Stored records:
= = = =

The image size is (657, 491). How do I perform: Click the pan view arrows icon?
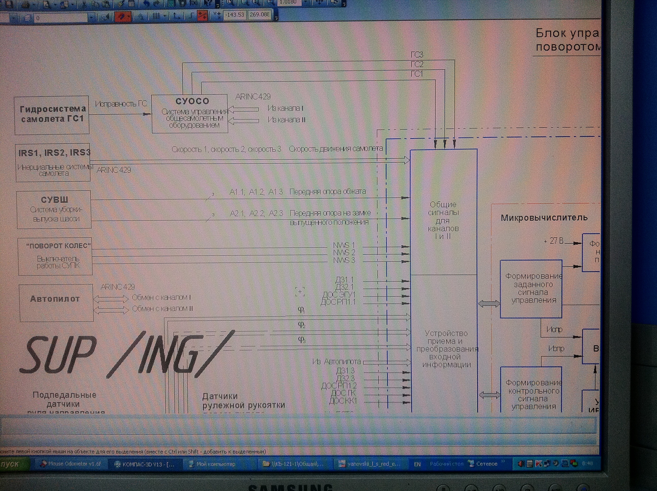coord(320,2)
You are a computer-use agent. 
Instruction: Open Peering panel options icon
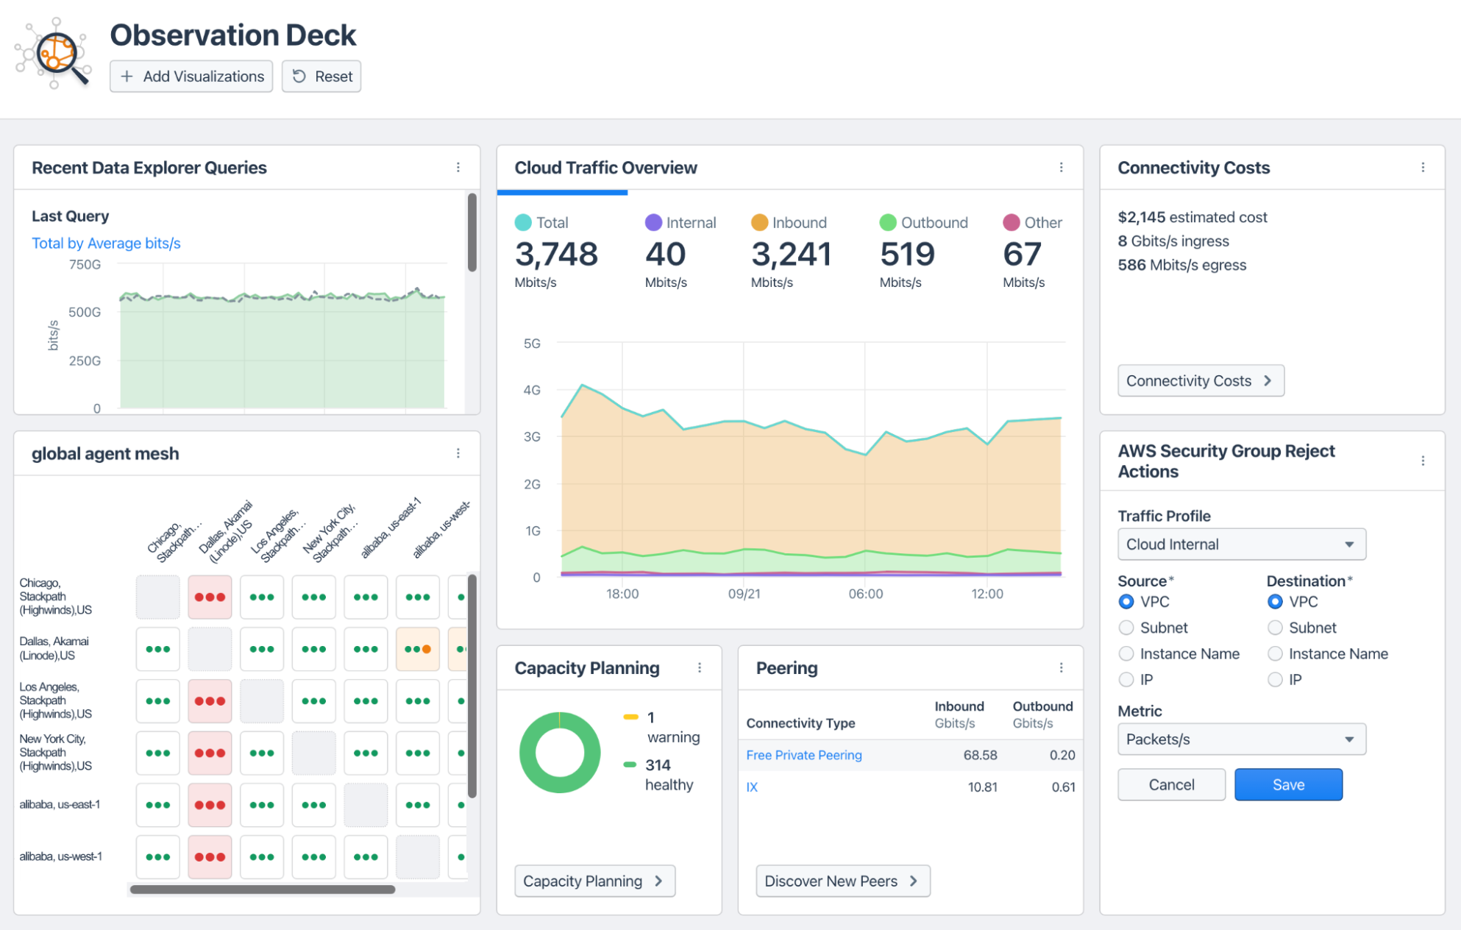pyautogui.click(x=1061, y=667)
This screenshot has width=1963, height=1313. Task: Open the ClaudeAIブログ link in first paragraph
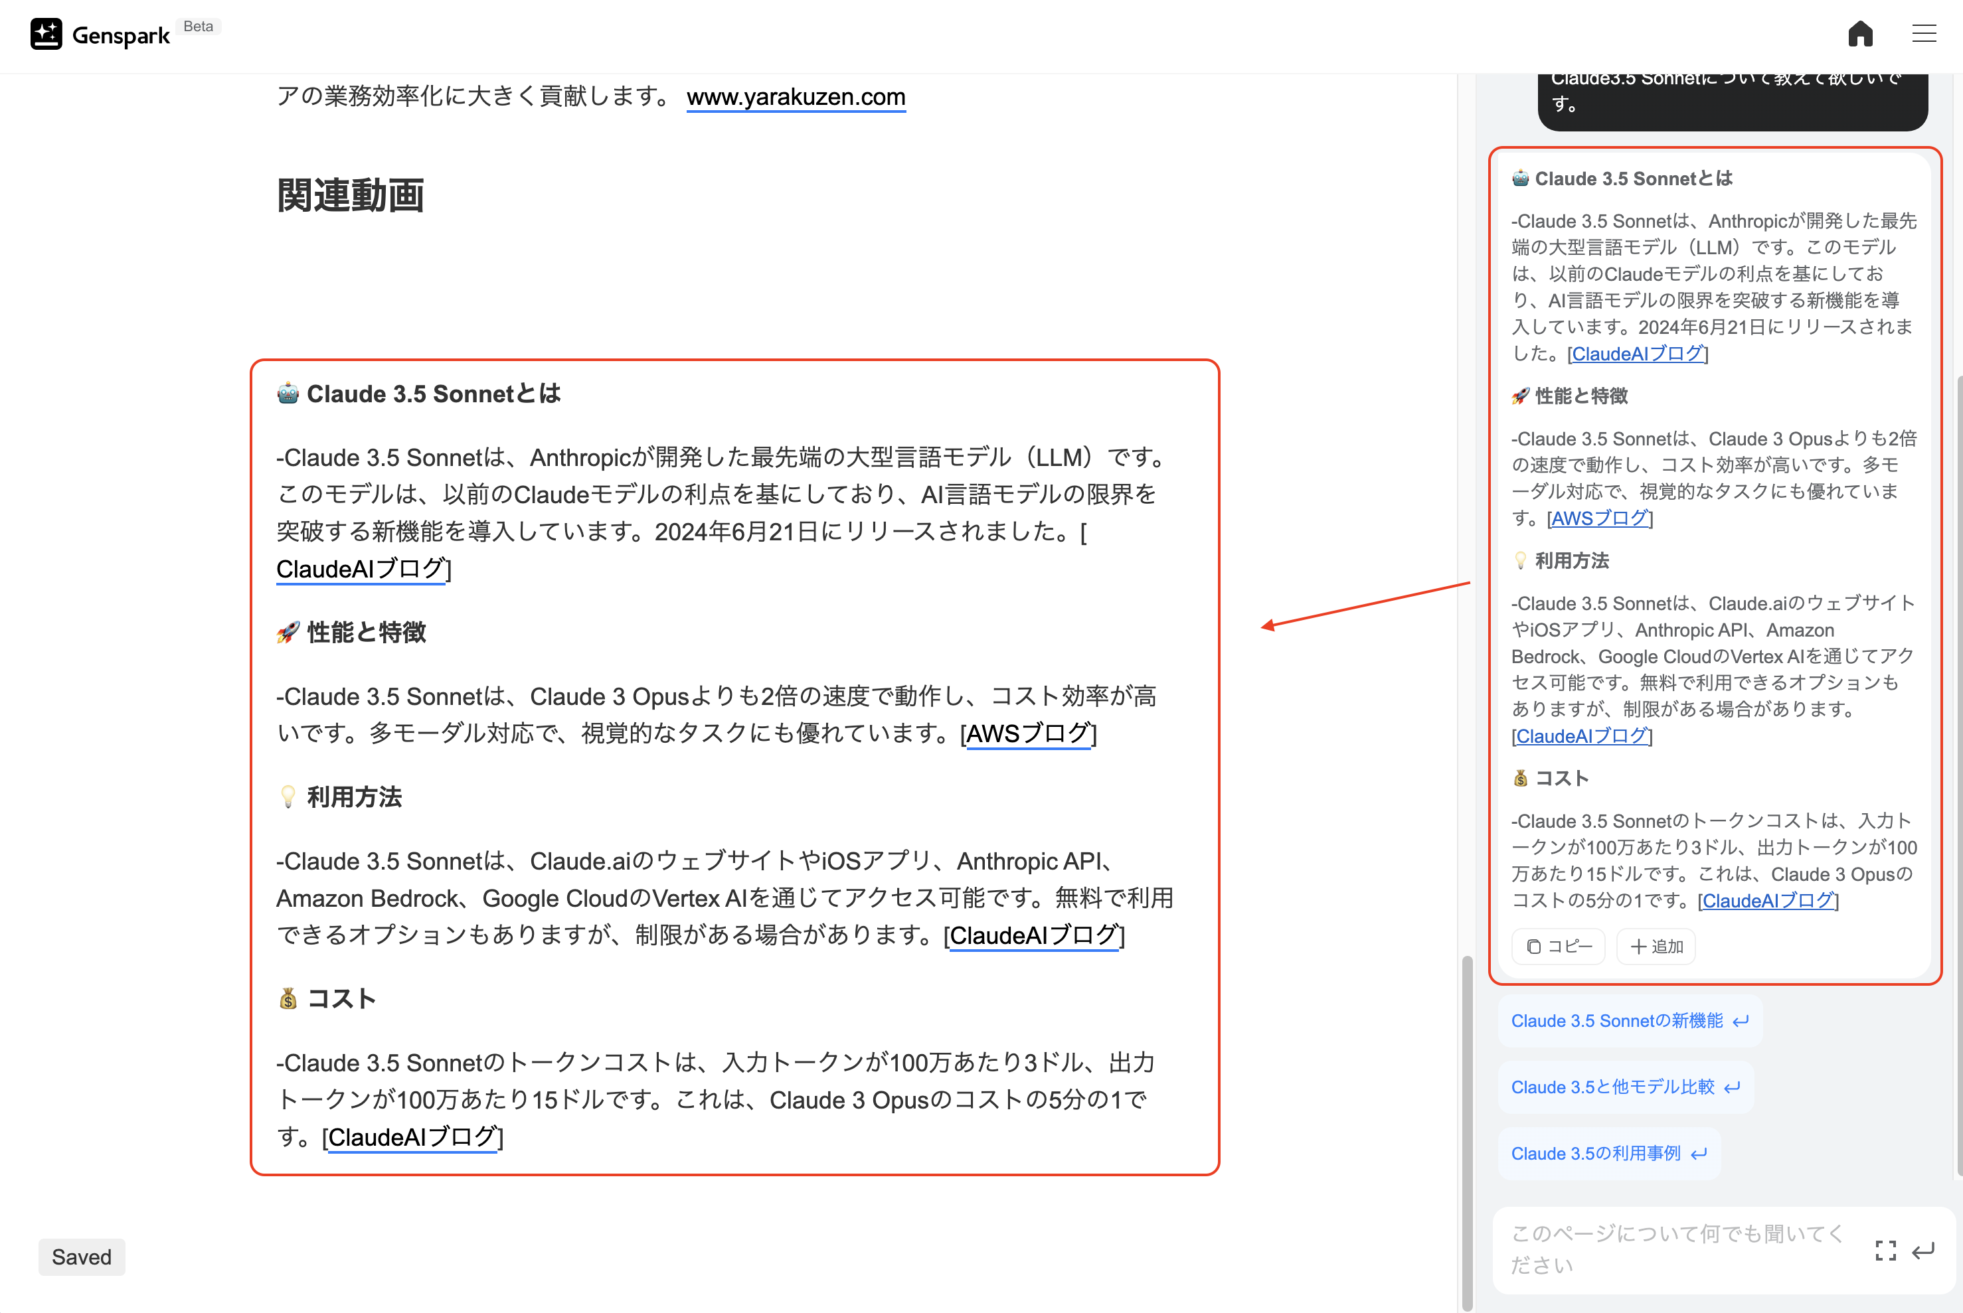(x=360, y=569)
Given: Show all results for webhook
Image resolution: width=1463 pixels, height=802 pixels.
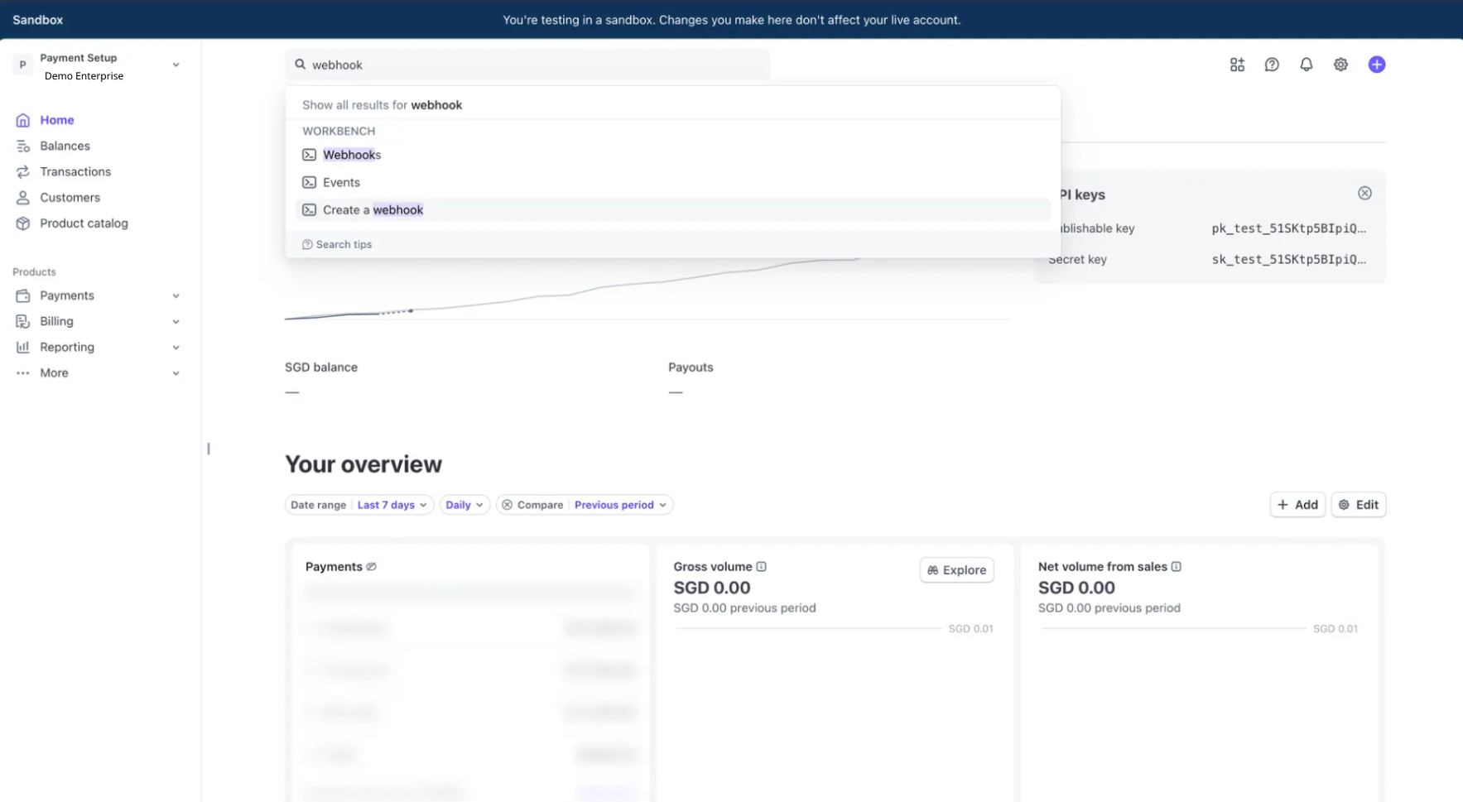Looking at the screenshot, I should pos(382,104).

= = = =

Restate the data above word for word. Skip every picture.

== Response ==
The image size is (657, 491). How do I perform: Click the pan view arrows icon?
coord(320,2)
You are a computer-use agent. 
Instruction: Open Peering panel options icon
pyautogui.click(x=1061, y=667)
This screenshot has width=1963, height=1313. Task: Open the ClaudeAIブログ link in first paragraph
(x=360, y=569)
Given: Show all results for webhook
Image resolution: width=1463 pixels, height=802 pixels.
Looking at the screenshot, I should pos(382,104).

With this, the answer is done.